In the twentieth century and in the reunited Faculty of Divinity, there were some staff and students of great distinction or note in various ways. In the late 30s, the Professor of New Testament Studies, George H C MacGregor, gained notoriety as an advocate of and writer on pacifism. A Professor of Divinity in the 1960s, Ronald Gregor Smith, caused much controversy due to his radical theology that anticipated a 'church without walls'. A figure of unparalleled popular and world wide impact outside the academy in the 50s and 60s was William Barclay in New Testament Studies. He not only appealed to non-academic audiences due to his accessible writing in his prolific output, he also was one of the first academics in any field to master the medium of television with great effect due to presentation skills and his rugged personality. An eminent Church historian in the 70s and 80s of international standing was William H C Frend, one of the few theologians in modern times to become a Fellow of the British Academy, for his work on early Christian Archaeology. Such a distinction was also attained by three former Glasgow divinity students. Two became eminent professors of Biblical Studies in St. Andrews, Matthew Black and William McKane. The third, who for a time was also a lecturer here, was the famous theologian, philosopher and Gifford Lecturer, John Macquarrie. He moved to New York and later became Lady Margaret Professor of Divinity at Oxford.
Background
The Faculty of Arts was the only faculty at the time of the University's foundation in 1451 which taught undergraduates. It originally provided teaching in Latin, Greek, Moral philosophy, Logic, Mathematics and Natural Philosophy. The 20th century was a period of considerable change for the Faculty of Arts evidenced by an increase in the number of its academic disciplines, the establishment of new chairs, and, in the context of an overall growth, a shift in the subject choices of the student population.

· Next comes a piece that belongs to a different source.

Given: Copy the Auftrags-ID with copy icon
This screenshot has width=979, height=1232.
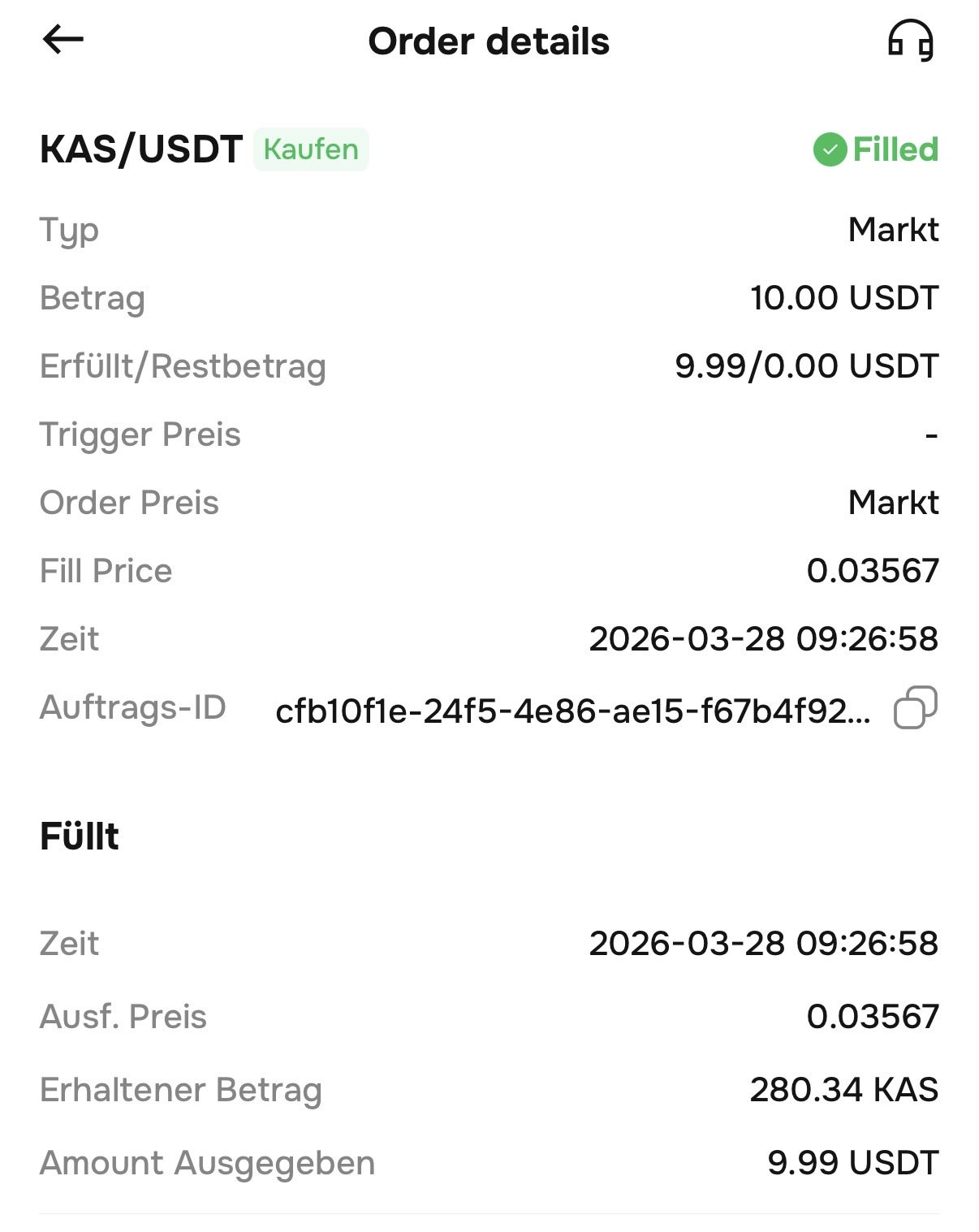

Subjects introduced to the Arts curriculum for the first time include History of Art, Music, Drama, Film and Television Studies, Cultural Policy, Education, and Psychology, and new chairs were founded in all these disciplines as well as in French, German, Italian, Hispanic Studies, Medieval History, English Literature, English Language, Scottish History, Scottish Literature, and American Studies.
In addition, as the result of the generous benefaction of Sir Daniel Macaulay Stevenson (Chancellor, 1934-44), four chairs in Modern Languages were created; Italian and Spanish (1924); French (1966) and German (1974). In 1974 the Department of Russian, initiated by the endowment of a lectureship by Sir William Weir, was expanded with the establishment of a chair in Slavonic Studies. Under the leadership of Alan Boase (1937-66), the Department of French Language and Literature) became one of the largest and most distinguished in Great Britain.
This expansion, together with the need to meet (and exploit to advantage) the various and varying demands of governmental policy for Higher Education, the establishment of the Arts and Humanities Research Board (now Council )in 1998, and the rapid progress which the University has made in the harnessing of new technologies in the service of arts research, resulted towards the end of the century in the creation of important Faculty wide research initiatives involving both traditional and 'new' departments, many of which have forged international links and gained world wide recognition.